А мне Гена Шмаков стал больше чем братом, которого у меня никогда не было. Он стал моим самым дорогим и преданным другом на свете.
Мы познакомились на набережной Невы возле университета. Я выходила из двора знаменитых Двенадцати коллегий. На тротуаре черными мазками на белом снегу блестят катки. Я разбежалась, собираясь лихо прокатиться, и въехала в объятия двух молодых людей. Один из них, в сером пальто с поднятым воротником и сдвинутой на глаза кепке, оказался Осей Бродским, другой, усатый, в замшевой дубле и длинноухой меховой шапке, мне был неведом.
– Привет. Не видишь, куда едешь? – сказал Иосиф, – Познакомься, это Гена Шмаков.
Мы обменялись рукопожатиями, потоптались на месте, и я спросила, кому из них со мной по дороге.
– Мне уже пора, – сказал Бродский, – посадите меня на автобус.
Он уехал.
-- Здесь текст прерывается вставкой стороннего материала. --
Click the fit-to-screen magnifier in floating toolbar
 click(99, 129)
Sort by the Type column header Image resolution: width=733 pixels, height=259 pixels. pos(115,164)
Гена сказал, что никуда не спешит, и предложил меня проводить.
Мы перешли через Дворцовый мост и углубились в пустынный, заснеженный Александровский сад. Шмаков сбил кожаной перчаткой снег со скамейки. Мы уселись и закурили. Беседы как таковой не получилось. Шмаков не закрывал рта. Передо мной вспыхивали и рассыпались каскады знаменитых имен: поэтов, художников, танцоров, оперных див. Это была настоящая лобовая атака, призванная превратить в пригоршню праха новую знакомую. Чтоб знала, с кем ей посчастливилось встретиться на жизненном пути.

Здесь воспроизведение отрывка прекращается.